ISO SQL defines ROW_NUMBER() OVER as a "windowing" or "analytic" function with an optional PARTITION clause for generating a derived row number column in a resultset. Several RDBMSs—including DB2, Oracle and SQL Server—have long implemented it. It came into MariaDB with version 10.2, into MySQL with version 8.0.2.

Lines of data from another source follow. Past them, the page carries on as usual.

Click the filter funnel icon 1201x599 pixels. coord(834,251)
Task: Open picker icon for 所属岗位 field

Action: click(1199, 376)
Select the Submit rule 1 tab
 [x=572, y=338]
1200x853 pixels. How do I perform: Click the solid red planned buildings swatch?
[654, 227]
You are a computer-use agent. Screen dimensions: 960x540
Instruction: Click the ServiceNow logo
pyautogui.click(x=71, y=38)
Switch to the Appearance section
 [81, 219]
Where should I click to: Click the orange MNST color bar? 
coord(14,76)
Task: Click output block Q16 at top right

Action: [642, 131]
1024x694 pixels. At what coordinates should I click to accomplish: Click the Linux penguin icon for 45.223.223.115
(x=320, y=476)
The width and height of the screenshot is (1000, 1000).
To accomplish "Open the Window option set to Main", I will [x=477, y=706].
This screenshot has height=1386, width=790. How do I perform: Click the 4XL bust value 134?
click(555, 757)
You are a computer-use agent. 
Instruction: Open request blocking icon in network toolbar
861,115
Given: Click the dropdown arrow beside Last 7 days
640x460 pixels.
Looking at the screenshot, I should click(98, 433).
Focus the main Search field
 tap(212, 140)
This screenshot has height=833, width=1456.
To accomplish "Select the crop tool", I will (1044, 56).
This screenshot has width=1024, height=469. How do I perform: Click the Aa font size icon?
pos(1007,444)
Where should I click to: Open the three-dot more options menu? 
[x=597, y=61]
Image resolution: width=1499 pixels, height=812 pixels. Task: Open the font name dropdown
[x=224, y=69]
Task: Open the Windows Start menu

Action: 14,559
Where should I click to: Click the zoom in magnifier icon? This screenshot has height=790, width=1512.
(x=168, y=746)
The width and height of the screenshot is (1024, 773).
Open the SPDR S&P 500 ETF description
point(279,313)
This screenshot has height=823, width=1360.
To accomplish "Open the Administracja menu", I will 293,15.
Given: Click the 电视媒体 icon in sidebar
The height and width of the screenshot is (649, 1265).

The whole list of windowing/analytic functions:
CUME_DIST()
Cumulative distribution value
DENSE_RANK()
Rank of current row in its partition without gaps
FIRST_VALUE()
Argument value from first row of window frame
LAG()
Argument value from row lagging current row in partition
LAST_VALUE()
Argument value from last row of window frame
LEAD()
Argument value from row leading current row within partition
NTH_VALUE()
Argument value from Nth row of window frame
NTILE()
Bucket number of current row in its partition
PERCENT_RANK()
Percentage rank value
RANK()
Current row rank within its partition, with gaps
ROW_NUMBER()
Current row number in its partition
Here is the simplest possible Row_Number() example. Given a table with two columns i and j, generate a resultset that has a derived sequential row_number column taking the values 1,2,3,... for a defined ordering of j which resets to 1 when the value of i changes:
DROP TABLE IF EXISTS test;
CREATE TABLE test(i int,j int);
INSERT INTO test VALUES
(3,31),(1,11),(4,14),(1,13),(2,21),(1,12),(2,22),(3,32),(2,23),(3,33);
The SQL Server query that gives the correct answer is:
SELECT
i, j,
ROW_NUMBER() OVER ( PARTITION BY i ORDER BY j ) AS row_number
FROM test
ORDER BY i,j;
This works in MariaDB 10.2 and MySQL 8.0.2. Are you stuck if you can't use those versions? No. Here are two ways to get the desired result without Row_Number().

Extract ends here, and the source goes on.